Stored data entries
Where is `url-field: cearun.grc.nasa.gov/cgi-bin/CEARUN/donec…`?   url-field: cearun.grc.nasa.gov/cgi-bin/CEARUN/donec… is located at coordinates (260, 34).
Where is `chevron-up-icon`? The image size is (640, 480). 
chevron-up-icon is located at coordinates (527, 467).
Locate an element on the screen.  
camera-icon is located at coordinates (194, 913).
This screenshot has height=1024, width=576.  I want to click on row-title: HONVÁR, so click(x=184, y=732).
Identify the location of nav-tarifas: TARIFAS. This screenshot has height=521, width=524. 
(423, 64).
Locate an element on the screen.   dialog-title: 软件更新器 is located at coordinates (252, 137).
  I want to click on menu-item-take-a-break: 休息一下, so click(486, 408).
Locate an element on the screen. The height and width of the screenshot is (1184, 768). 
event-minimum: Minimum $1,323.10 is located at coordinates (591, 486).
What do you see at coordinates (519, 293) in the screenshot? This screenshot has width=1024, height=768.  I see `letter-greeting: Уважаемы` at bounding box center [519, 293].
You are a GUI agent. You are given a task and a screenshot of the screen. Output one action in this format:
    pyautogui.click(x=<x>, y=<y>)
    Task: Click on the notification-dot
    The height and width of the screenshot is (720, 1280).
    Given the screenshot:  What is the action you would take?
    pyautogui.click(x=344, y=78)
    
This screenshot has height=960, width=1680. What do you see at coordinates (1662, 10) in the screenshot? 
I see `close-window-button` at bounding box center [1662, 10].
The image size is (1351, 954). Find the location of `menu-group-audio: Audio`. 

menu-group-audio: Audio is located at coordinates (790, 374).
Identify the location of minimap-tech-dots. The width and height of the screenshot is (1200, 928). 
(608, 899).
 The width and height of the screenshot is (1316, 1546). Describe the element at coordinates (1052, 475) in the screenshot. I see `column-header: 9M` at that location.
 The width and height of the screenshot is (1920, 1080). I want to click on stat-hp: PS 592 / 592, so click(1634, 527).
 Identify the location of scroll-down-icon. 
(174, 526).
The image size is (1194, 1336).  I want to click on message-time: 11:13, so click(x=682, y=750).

> Task directions: Switch "Identify the location of" to "Find the position of" wherever it occurs in the listing above, and write out the whole listing again with no other changes.

> Task result:
Where is `url-field: cearun.grc.nasa.gov/cgi-bin/CEARUN/donec…`?   url-field: cearun.grc.nasa.gov/cgi-bin/CEARUN/donec… is located at coordinates (260, 34).
Where is `chevron-up-icon`? The image size is (640, 480). 
chevron-up-icon is located at coordinates (527, 467).
Locate an element on the screen.  
camera-icon is located at coordinates (194, 913).
This screenshot has height=1024, width=576.  I want to click on row-title: HONVÁR, so click(x=184, y=732).
Find the position of nav-tarifas: TARIFAS. This screenshot has height=521, width=524. 
(423, 64).
Locate an element on the screen.   dialog-title: 软件更新器 is located at coordinates (252, 137).
  I want to click on menu-item-take-a-break: 休息一下, so click(486, 408).
Locate an element on the screen. The height and width of the screenshot is (1184, 768). 
event-minimum: Minimum $1,323.10 is located at coordinates (591, 486).
What do you see at coordinates (519, 293) in the screenshot? This screenshot has width=1024, height=768.  I see `letter-greeting: Уважаемы` at bounding box center [519, 293].
You are a GUI agent. You are given a task and a screenshot of the screen. Output one action in this format:
    pyautogui.click(x=<x>, y=<y>)
    Task: Click on the notification-dot
    The height and width of the screenshot is (720, 1280).
    Given the screenshot:  What is the action you would take?
    pyautogui.click(x=344, y=78)
    
This screenshot has height=960, width=1680. What do you see at coordinates (1662, 10) in the screenshot? 
I see `close-window-button` at bounding box center [1662, 10].
The image size is (1351, 954). Find the location of `menu-group-audio: Audio`. 

menu-group-audio: Audio is located at coordinates (790, 374).
Find the position of minimap-tech-dots. The width and height of the screenshot is (1200, 928). 
(608, 899).
 The width and height of the screenshot is (1316, 1546). Describe the element at coordinates (1052, 475) in the screenshot. I see `column-header: 9M` at that location.
 The width and height of the screenshot is (1920, 1080). I want to click on stat-hp: PS 592 / 592, so click(1634, 527).
 Find the position of scroll-down-icon. 
(174, 526).
The image size is (1194, 1336).  I want to click on message-time: 11:13, so click(x=682, y=750).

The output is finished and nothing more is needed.